### REQUIRED ACTION
Please restate word for word the line holding "The height and width of the screenshot is (412, 598)." and every following line through the end of the entries.

Start of SUPPLIED RECORDS

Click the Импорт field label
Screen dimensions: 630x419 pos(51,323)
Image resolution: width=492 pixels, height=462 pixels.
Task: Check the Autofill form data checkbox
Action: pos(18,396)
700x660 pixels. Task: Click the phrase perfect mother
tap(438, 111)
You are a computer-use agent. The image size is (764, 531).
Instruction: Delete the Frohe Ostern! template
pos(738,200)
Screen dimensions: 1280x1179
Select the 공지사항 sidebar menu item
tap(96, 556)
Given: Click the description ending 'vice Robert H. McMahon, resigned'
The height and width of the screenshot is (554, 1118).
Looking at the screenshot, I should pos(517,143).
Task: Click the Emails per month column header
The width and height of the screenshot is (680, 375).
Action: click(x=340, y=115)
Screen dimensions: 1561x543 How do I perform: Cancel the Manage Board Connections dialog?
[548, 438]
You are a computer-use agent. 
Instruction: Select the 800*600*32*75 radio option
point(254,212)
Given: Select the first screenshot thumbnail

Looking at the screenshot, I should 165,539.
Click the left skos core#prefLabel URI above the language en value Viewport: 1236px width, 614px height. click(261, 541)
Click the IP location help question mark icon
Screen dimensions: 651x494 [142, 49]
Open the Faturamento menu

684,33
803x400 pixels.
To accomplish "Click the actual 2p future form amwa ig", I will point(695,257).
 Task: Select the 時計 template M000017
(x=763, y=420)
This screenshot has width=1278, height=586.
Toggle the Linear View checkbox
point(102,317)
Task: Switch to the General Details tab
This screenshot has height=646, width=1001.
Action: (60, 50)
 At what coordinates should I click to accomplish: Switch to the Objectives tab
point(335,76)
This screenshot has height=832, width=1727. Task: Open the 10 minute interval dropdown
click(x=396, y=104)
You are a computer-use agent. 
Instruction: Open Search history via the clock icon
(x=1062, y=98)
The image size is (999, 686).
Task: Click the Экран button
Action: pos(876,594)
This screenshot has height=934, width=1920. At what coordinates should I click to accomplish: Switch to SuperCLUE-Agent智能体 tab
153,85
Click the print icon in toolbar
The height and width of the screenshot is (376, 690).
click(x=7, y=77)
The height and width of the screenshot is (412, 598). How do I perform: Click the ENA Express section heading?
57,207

End of SUPPLIED RECORDS

### REPLY TO THE EXERCISE
The height and width of the screenshot is (412, 598). How do I perform: Click the ENA Express section heading?
57,207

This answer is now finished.